Onkyo TX-RZ900 A/V Receiver Review
AT A GLANCE
Equipped with Dolby Atmos, primed for DTS:X
Abundant clean, dynamic power
AirPlay, Bluetooth, Wi-Fi all on board
Versatile, usable, hi-res-ready streaming options
Only two height channels, whether powered or line
Failed to stream DSD recordings
Plenty of performance and features, and solid human factors, with an emphasis on core audio quality, at fair “flagship” pricing.
Producing a test report on a “flagship” A/V receiver is always a bit of a high-wire act. On one hand, the receiver represents the top of the line: Maximum power, maximum features, and maximum performance are all expected—and generally delivered. On the other hand, cruiser-class designs rarely offer much of real importance that a model two or three jumps down any given maker’s line doesn’t also do quite competently—and for roughly half the price, which means it’s the model that most folks eventually buy. This leaves the hapless reviewer with the unenviable choice of either damning with faint praise or condemning excellence for its expense.
That said, Onkyo’s latest isn’t literally top-of-the-line; a couple of preexisting, fully 11.2/9.2-channel models carrying higher MSRPs remain on the company’s Website. Nonetheless, I will lead with this advice: If a flagship (or flagship-consort) model incorporates a feature or real utility you need—in the TX-RZ900’s case, this might be Zone 2 HDMI-out—go for it in good conscience. Otherwise, “just because” is probably as good a rationale as any; it’s always nice to know you bought the best.
Although it’s heavy enough at 40 pounds—much of that due to a special toroidal power transformer touted as a boon to sound quality—the newest Onkyo is half the weight of some A/V flagships of yore, so I managed to unbox it and hoist it atop my rack without sustaining permanent injury. The receiver’s black-monolith looks are squarely handsome, but its tiny gold-on-black panel graphics proved entirely illegible without strong light and reading glasses. And while the central, drop-down door that conceals secondary controls moved smoothly and closed crisply enough, its closed-position stops—a pair of foam blocks glued to the subpanel—seemed rather inelegant when it was open.

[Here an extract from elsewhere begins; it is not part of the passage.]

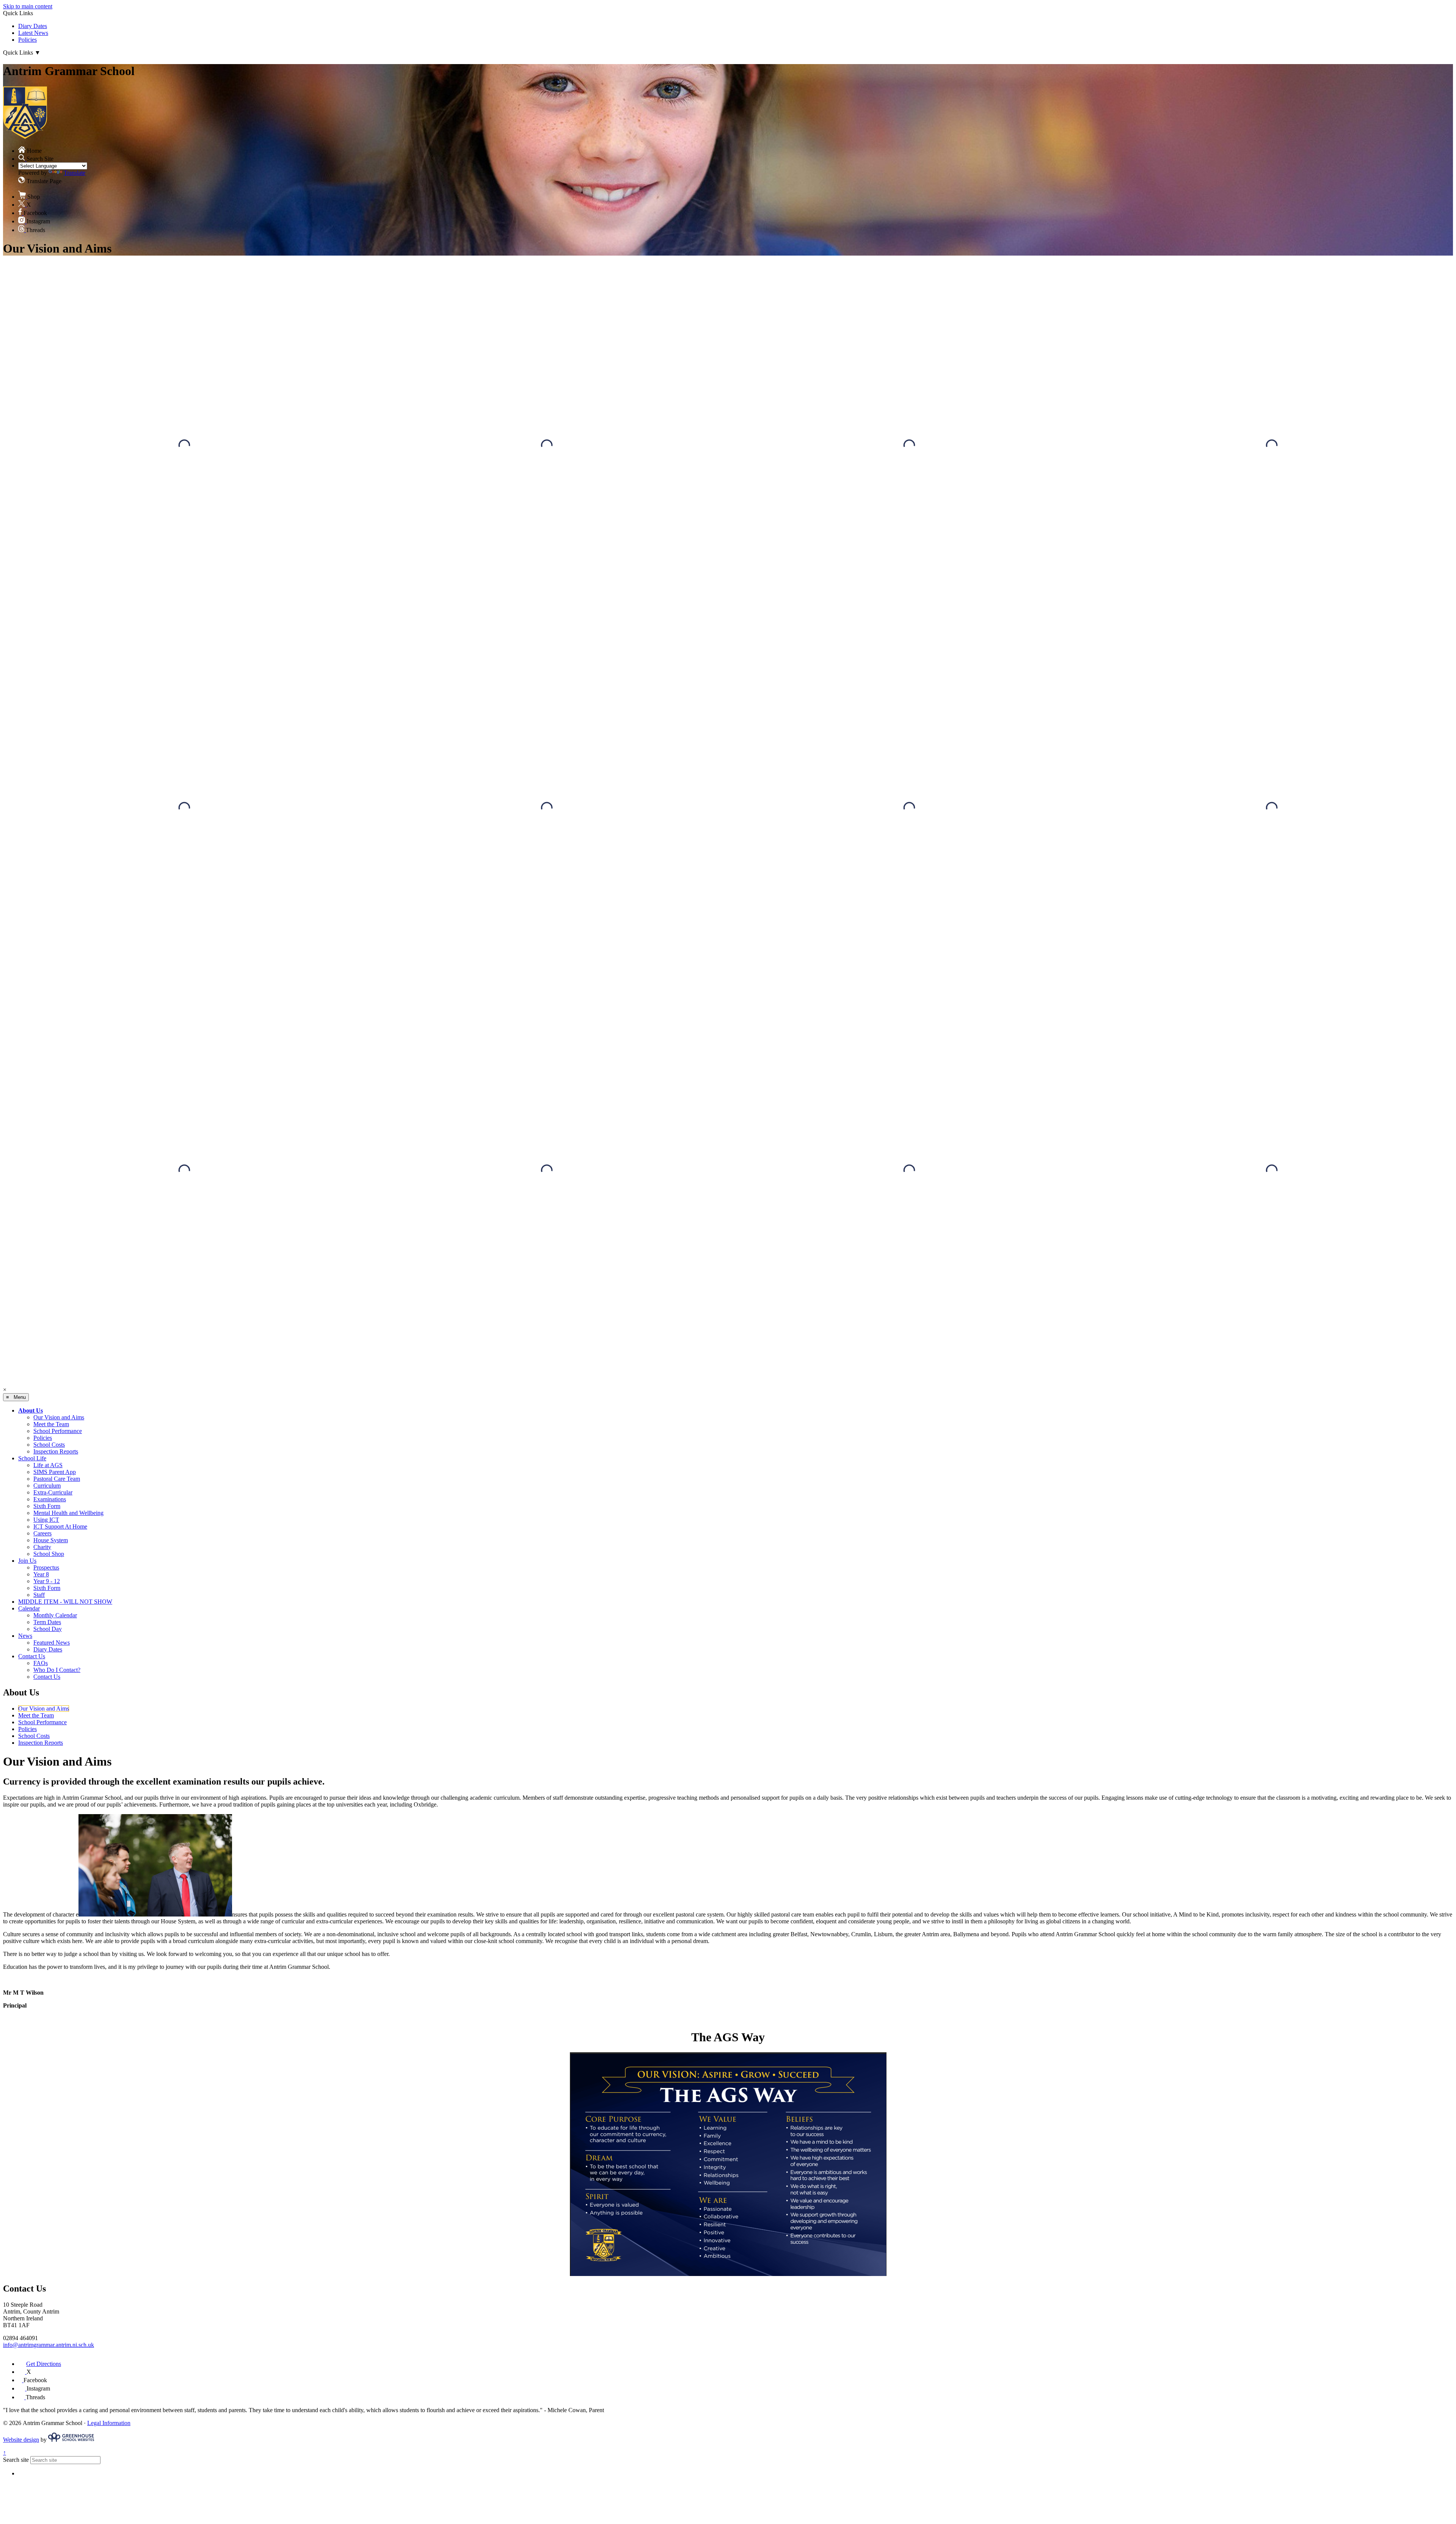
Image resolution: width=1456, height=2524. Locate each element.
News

Three important features, the first two also present on newer Onkyo models well down the lineup, highlight the TX-RZ900. First, it’s DTS:X-ready, meaning that a future firmware update is promised to deliver DTS’s flavor of object-oriented, channel-scalable surround sound—alongside Dolby’s flavor, Atmos, which is also included here. Second, the receiver provides HDCP 2.2-capable HDMI connectivity, which means that it will, or at least should, accept forthcoming 4K Ultra HD Blu-ray players. Third, the TX-RZ900 is THX Select2 Plus certified. (THX categories are getting as hard to keep straight as canned-olive grades.) Onkyo also underscores that the HDMI ports support passthrough of high dynamic range (HDR) video, though unlike some other models in Onkyo’s line, the TX-RZ900 performs no video processing. It is strictly a what-comes-in-is-what-goes-out device, the sole exception being incoming SD video, which the Onkyo cross-converts to HDMI but does not scale.
Thus, the only video “performance” note I made regarded HDMI source-to-source switching, which seemed noticeably faster than what I’ve experienced from many other Onkyo AVRs—a welcome upgrade. Otherwise, the TX-RZ900’s only real video aspect was its onscreen displays, which were quick, crisp, and readable, though entirely text-based despite a “Features” bullet-point of “Graphical Overlaid OSD.” Interestingly, an Onkyo receiver at half the price I reported upon nearly two years ago included very competent Marvel Qdeo video processing.
The little-mourned decline of S-video and composite-video (0/4 jacks, total) makes for a spacious rear panel; hookup was a snap. While billed without qualification as Dolby Atmos/DTS:X-ready, the TX-RZ900 incorporates only seven amplifier channels, so an Atmos/DTS:X setup with more than two “height” speakers—which I think very well worth the trouble—is not an option. Worse, Onkyo does not even permit you to route the two shortchanged channels to an external amplifier: With the TX-RZ900, two height channels is the max, period. Onkyo is by no means alone among the AVR corps in producing receivers in this architecture, but in all cases, and certainly at this price, I deplore the lack of expandability. (Onkyo’s $1,699, nine-channel-power TX-NR1030 does permit flexible, 11.2-channel pre-out routing, so we know it’s possible.) Neither the TX-RZ900’s printed Basic Manual (supplied) nor the online Advanced Manual Web-linked on its cover, make all of this particularly explicit. (Ironically, the Dolby Atmos graphic on the TX-RZ900’s page on Onkyo’s own Website displays nine loudspeakers.)